Önümüzdeki 16 yılda büyüme

Ekonomi ve Planlama Bakanı Faysal el-İbrahim, ülkenin küresel ekonomiyle ilgili birçok sektörde önemli bir rol oynadığını ve bazı alanlardaki yüklerin kaldırılmasına etkili bir şekilde katkıda bulunduğunu belirtti.

İbrahim, madencilik sektöründe küresel zorluklar bulunduğunu ve bunların en belirginlerinin artan talep hacmi olduğunu belirterek, konuşmasını şöyle sürdürdü:

“Önümüzdeki 16 yılda temiz enerjiye geçiş için nadir veya kritik minerallerde büyük bir büyüme yaşanacak. Bu da Suudi Arabistan’ın 3 milyon ton kobalt, bakır, lityum ve nadir elementlere sahip olduğunu gösteriyor.”

Ülkesinin temiz ve sürdürülebilir enerjinin yüzde 50’sine ulaşmak için yenilenebilir enerjiye öncelik verdiğini belirten İbrahim, “Suudi Arabistan, küresel ekonomiyle ilgili birçok sektörde önemli rol oynamakta ve her alanda çözüm sağlanmasına etkin bir şekilde katkıda bulunmaktadır” diye konuştu.
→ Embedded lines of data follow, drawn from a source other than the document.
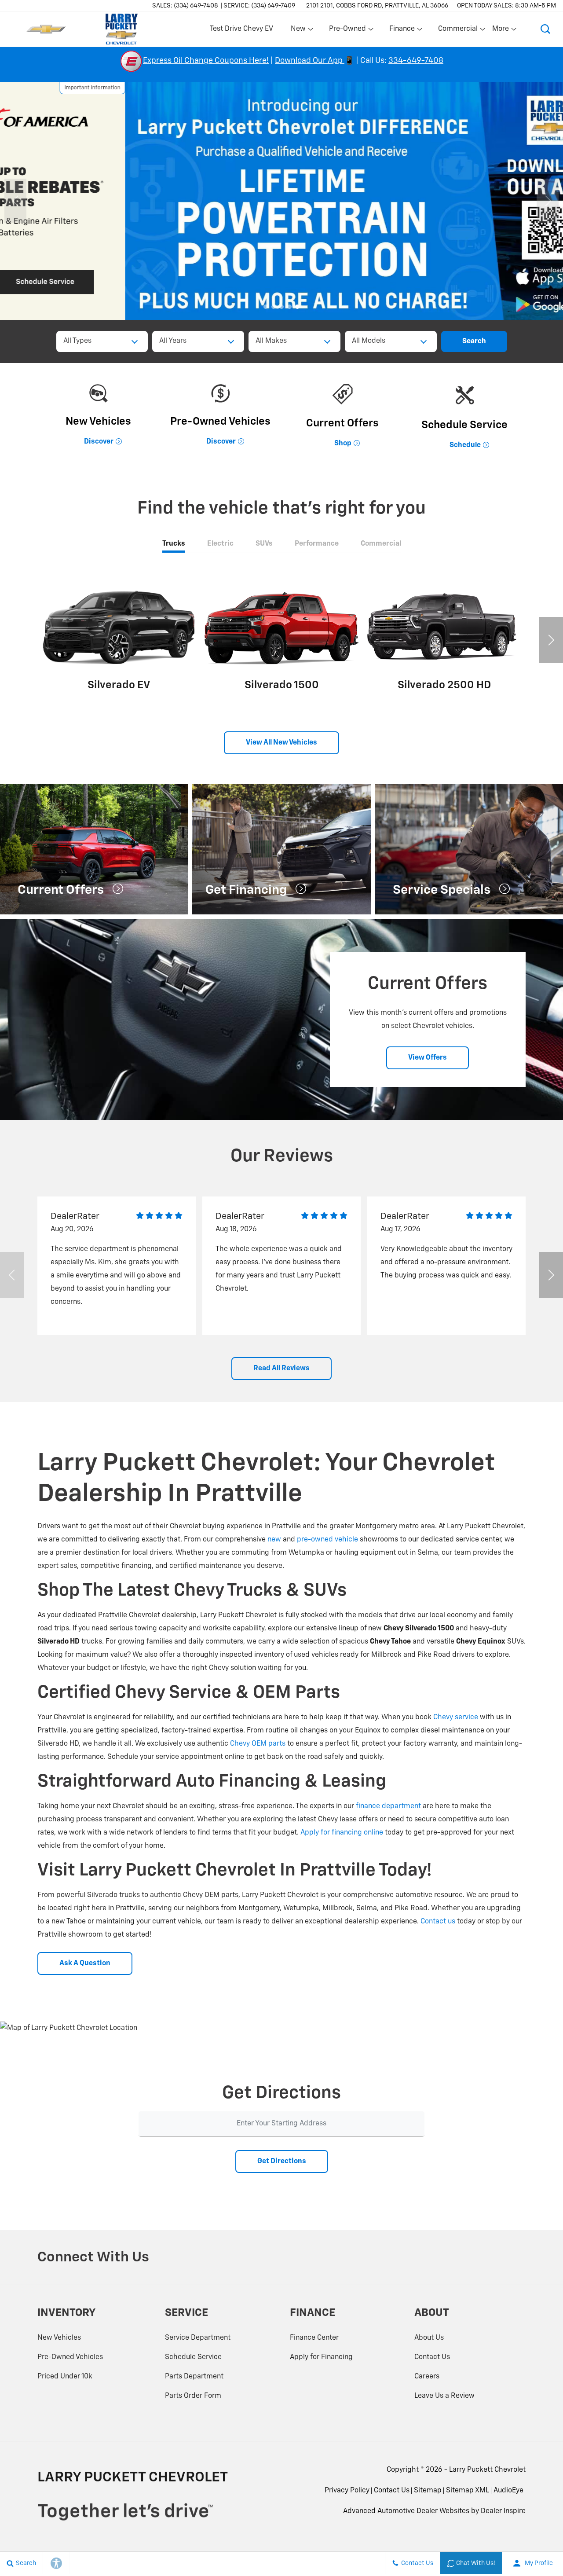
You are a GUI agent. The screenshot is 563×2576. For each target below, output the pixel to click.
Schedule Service (193, 2357)
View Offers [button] (427, 1057)
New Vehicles (59, 2337)
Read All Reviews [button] (281, 1368)
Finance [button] (402, 31)
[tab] (173, 544)
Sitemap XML (467, 2490)
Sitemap (428, 2490)
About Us (429, 2337)
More (501, 31)
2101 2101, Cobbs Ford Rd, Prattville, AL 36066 (377, 6)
İbrahim, “Suudi Arabistan, dünyanın karşı karşıya olduğu büyük zorlukların hafifletilmesine yardımcı olmak için daha fazla çözüme katkıda bulunuyor” diye ekledi.

Keşif ve yatırım

Yatırım Bakanı Mühendis Halid el-Falih, ülkesinin kaynaklarını toplama, keşfetme ve arama yeteneğine sahip olduğunu dile getirdi.
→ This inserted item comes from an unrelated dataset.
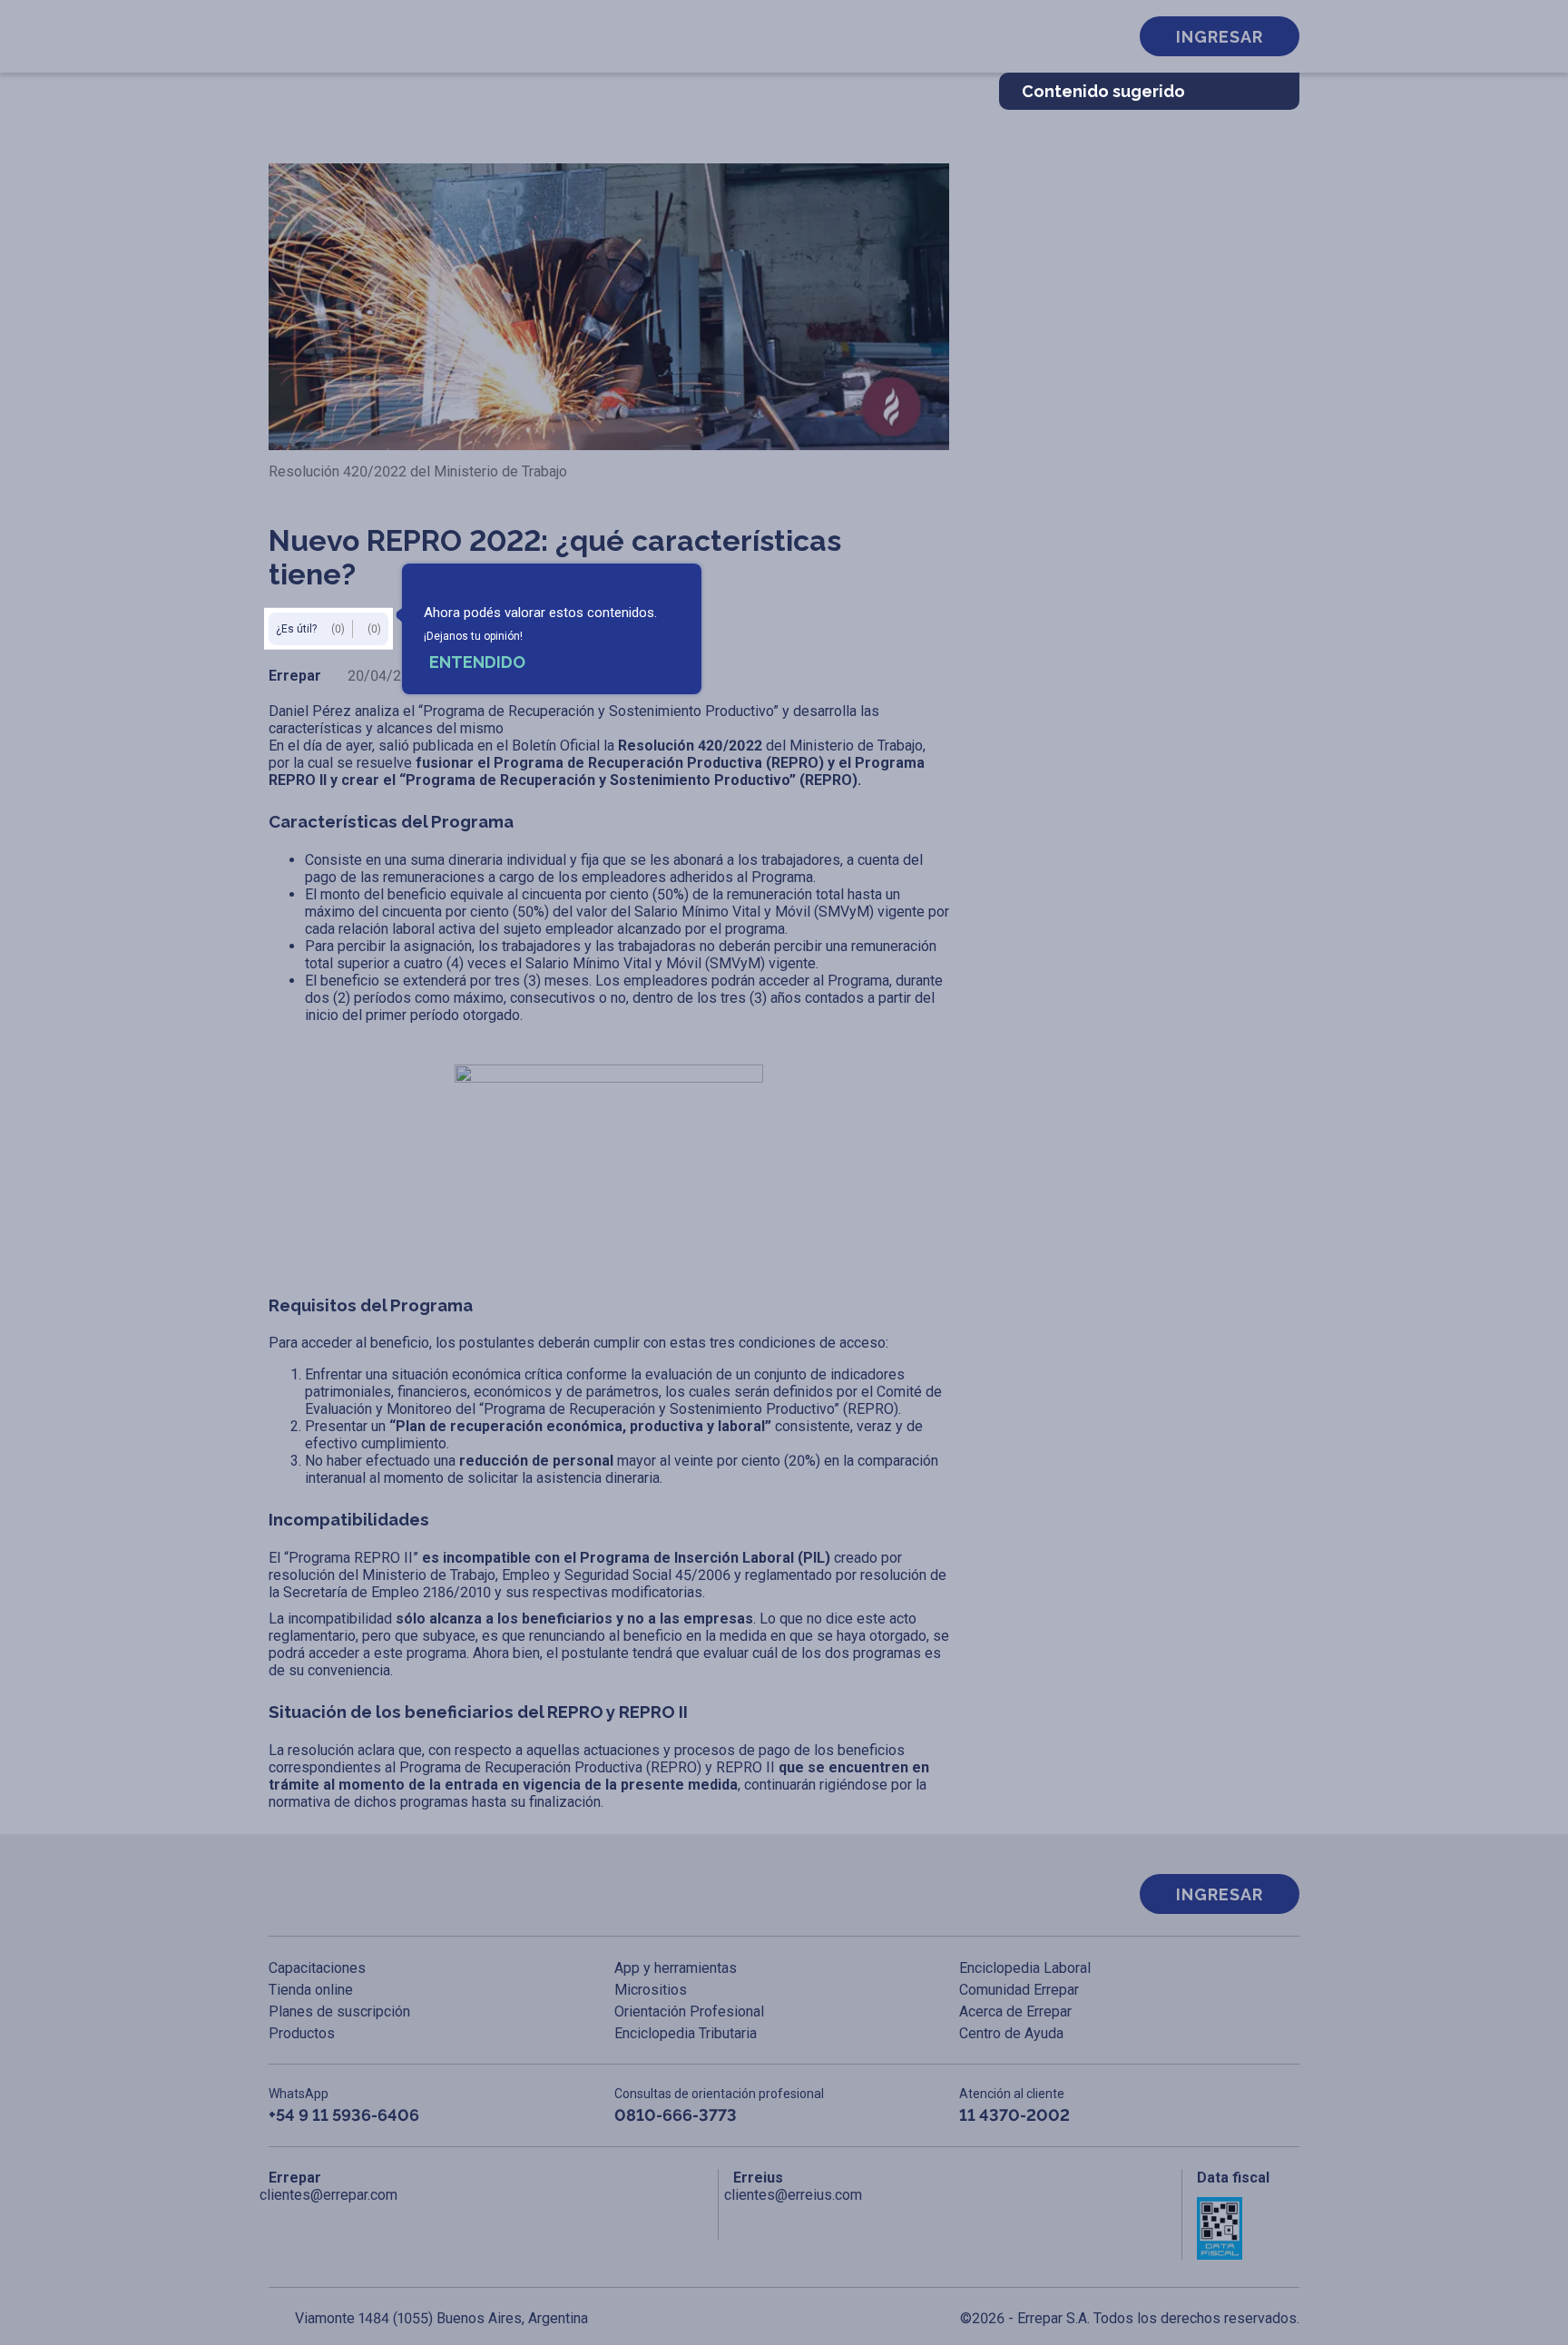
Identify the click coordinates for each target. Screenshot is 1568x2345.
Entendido (477, 662)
Orta Asya, Ortadoğu ve Afrika bölgesinin dünya maden kaynaklarının üçte birine sahip olduğunu belirten Falih, “Bölgede yeterli araştırma, keşif ve altyapı yatırımı yapılmıyor ve malzeme talebinin önümüzdeki yıllarda bugüne göre kat kat artması bekleniyor” dedi.
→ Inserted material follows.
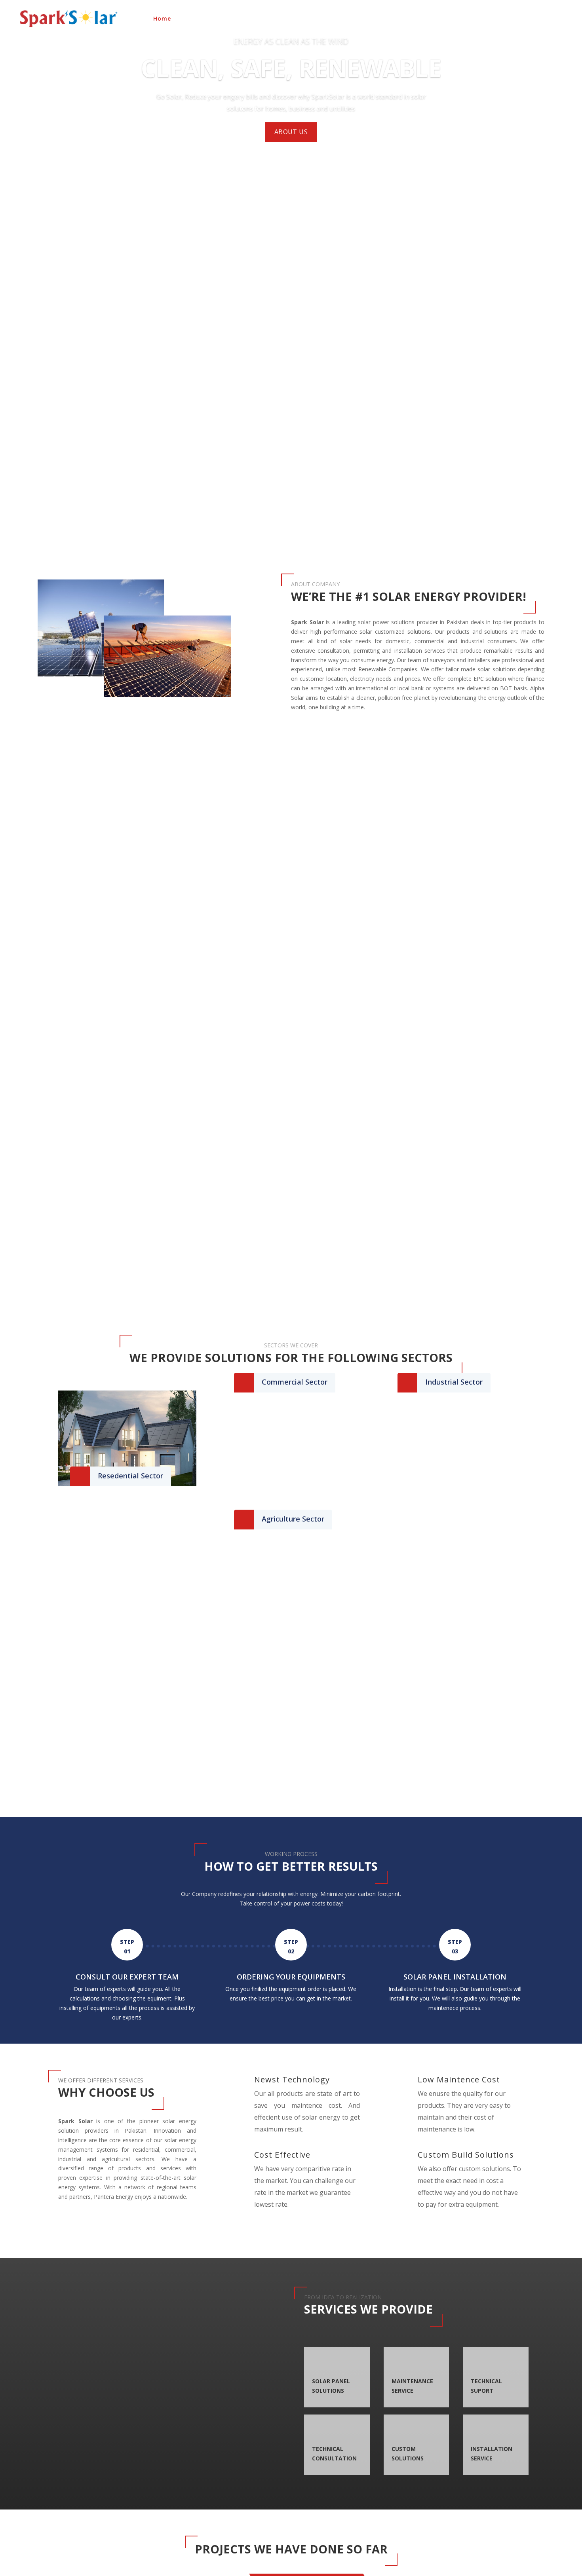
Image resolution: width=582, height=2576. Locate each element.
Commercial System (330, 19)
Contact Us (552, 19)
Falih ayrıca, “Önümüzdeki on yıllarda küresel tedarik zincirinin yeniden şekillendirilmesi, trilyonlarca dolar daha gerektirecek. Suudi Arabistan, Orta Asya ve Afrika’nın kapalı bölgelerinde mali ve lojistik zorluklarla karşı karşıya kalan ülkeler arasında bir bağlantı olacak” ifadelerini kullandı.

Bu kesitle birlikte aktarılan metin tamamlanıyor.